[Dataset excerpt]
^^^^^^^^^^^^^^^^
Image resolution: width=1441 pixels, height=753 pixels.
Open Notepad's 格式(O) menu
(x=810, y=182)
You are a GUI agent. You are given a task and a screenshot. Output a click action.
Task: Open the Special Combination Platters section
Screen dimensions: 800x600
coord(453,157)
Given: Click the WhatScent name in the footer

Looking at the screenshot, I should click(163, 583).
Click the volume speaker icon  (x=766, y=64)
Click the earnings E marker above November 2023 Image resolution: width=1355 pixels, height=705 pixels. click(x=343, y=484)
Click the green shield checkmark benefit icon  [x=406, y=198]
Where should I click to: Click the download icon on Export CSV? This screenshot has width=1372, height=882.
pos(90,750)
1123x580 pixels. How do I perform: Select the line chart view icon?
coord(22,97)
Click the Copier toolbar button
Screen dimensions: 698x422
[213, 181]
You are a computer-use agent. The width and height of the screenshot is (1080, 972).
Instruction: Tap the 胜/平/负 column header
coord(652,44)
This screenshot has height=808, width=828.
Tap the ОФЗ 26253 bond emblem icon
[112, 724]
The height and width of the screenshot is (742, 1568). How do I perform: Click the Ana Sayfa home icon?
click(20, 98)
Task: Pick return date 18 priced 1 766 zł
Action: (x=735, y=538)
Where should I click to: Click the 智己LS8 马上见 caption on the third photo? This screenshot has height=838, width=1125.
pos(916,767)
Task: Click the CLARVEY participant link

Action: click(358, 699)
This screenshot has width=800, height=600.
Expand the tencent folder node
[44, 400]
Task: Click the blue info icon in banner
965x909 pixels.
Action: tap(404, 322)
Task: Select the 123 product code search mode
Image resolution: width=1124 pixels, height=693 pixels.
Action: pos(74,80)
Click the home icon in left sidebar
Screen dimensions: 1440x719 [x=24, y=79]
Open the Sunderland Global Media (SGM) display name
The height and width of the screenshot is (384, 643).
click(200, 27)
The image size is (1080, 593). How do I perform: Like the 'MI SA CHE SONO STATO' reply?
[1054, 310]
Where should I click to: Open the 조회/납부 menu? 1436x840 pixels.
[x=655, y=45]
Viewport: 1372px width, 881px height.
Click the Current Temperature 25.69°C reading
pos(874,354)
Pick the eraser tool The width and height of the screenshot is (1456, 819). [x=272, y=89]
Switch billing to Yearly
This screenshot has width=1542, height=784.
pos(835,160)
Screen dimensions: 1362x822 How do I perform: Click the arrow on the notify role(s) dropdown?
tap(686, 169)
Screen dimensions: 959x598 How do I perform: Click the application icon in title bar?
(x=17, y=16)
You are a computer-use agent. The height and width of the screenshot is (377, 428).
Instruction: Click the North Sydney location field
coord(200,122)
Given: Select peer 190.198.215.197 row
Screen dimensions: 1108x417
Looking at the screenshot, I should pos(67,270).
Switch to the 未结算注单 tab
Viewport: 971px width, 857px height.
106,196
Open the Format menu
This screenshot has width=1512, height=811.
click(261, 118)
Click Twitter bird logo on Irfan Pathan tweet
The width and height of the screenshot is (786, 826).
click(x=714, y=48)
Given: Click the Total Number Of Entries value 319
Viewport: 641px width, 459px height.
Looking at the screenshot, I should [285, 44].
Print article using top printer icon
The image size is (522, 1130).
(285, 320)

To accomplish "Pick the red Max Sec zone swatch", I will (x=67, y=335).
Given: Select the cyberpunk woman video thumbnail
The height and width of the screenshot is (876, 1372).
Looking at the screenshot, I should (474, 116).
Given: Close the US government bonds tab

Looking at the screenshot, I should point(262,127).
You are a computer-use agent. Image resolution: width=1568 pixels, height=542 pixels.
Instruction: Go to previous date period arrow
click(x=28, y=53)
^^^^^^^^^^^^^^^^
### TASK INSTRUCTIONS
Copy the listing above word for word, keeping every line the same.

### COMPLETE ANSWER
Image resolution: width=1441 pixels, height=753 pixels.
Open Notepad's 格式(O) menu
(x=810, y=182)
You are a GUI agent. You are given a task and a screenshot. Output a click action.
Task: Open the Special Combination Platters section
Screen dimensions: 800x600
coord(453,157)
Given: Click the WhatScent name in the footer

Looking at the screenshot, I should click(163, 583).
Click the volume speaker icon  (x=766, y=64)
Click the earnings E marker above November 2023 Image resolution: width=1355 pixels, height=705 pixels. click(x=343, y=484)
Click the green shield checkmark benefit icon  [x=406, y=198]
Where should I click to: Click the download icon on Export CSV? This screenshot has width=1372, height=882.
pos(90,750)
1123x580 pixels. How do I perform: Select the line chart view icon?
coord(22,97)
Click the Copier toolbar button
Screen dimensions: 698x422
[213, 181]
You are a computer-use agent. The width and height of the screenshot is (1080, 972).
Instruction: Tap the 胜/平/负 column header
coord(652,44)
This screenshot has height=808, width=828.
Tap the ОФЗ 26253 bond emblem icon
[112, 724]
The height and width of the screenshot is (742, 1568). How do I perform: Click the Ana Sayfa home icon?
click(20, 98)
Task: Pick return date 18 priced 1 766 zł
Action: (x=735, y=538)
Where should I click to: Click the 智己LS8 马上见 caption on the third photo? This screenshot has height=838, width=1125.
pos(916,767)
Task: Click the CLARVEY participant link

Action: click(358, 699)
This screenshot has width=800, height=600.
Expand the tencent folder node
[44, 400]
Task: Click the blue info icon in banner
965x909 pixels.
Action: tap(404, 322)
Task: Select the 123 product code search mode
Image resolution: width=1124 pixels, height=693 pixels.
Action: pos(74,80)
Click the home icon in left sidebar
Screen dimensions: 1440x719 [x=24, y=79]
Open the Sunderland Global Media (SGM) display name
The height and width of the screenshot is (384, 643).
click(200, 27)
The image size is (1080, 593). How do I perform: Like the 'MI SA CHE SONO STATO' reply?
[1054, 310]
Where should I click to: Open the 조회/납부 menu? 1436x840 pixels.
[x=655, y=45]
Viewport: 1372px width, 881px height.
Click the Current Temperature 25.69°C reading
pos(874,354)
Pick the eraser tool The width and height of the screenshot is (1456, 819). [x=272, y=89]
Switch billing to Yearly
This screenshot has width=1542, height=784.
pos(835,160)
Screen dimensions: 1362x822 How do I perform: Click the arrow on the notify role(s) dropdown?
tap(686, 169)
Screen dimensions: 959x598 How do I perform: Click the application icon in title bar?
(x=17, y=16)
You are a computer-use agent. The height and width of the screenshot is (377, 428).
Instruction: Click the North Sydney location field
coord(200,122)
Given: Select peer 190.198.215.197 row
Screen dimensions: 1108x417
Looking at the screenshot, I should pos(67,270).
Switch to the 未结算注单 tab
Viewport: 971px width, 857px height.
106,196
Open the Format menu
This screenshot has width=1512, height=811.
click(261, 118)
Click Twitter bird logo on Irfan Pathan tweet
The width and height of the screenshot is (786, 826).
click(x=714, y=48)
Given: Click the Total Number Of Entries value 319
Viewport: 641px width, 459px height.
Looking at the screenshot, I should [285, 44].
Print article using top printer icon
The image size is (522, 1130).
(285, 320)

To accomplish "Pick the red Max Sec zone swatch", I will (x=67, y=335).
Given: Select the cyberpunk woman video thumbnail
The height and width of the screenshot is (876, 1372).
Looking at the screenshot, I should (474, 116).
Given: Close the US government bonds tab

Looking at the screenshot, I should point(262,127).
You are a computer-use agent. Image resolution: width=1568 pixels, height=542 pixels.
Instruction: Go to previous date period arrow
click(x=28, y=53)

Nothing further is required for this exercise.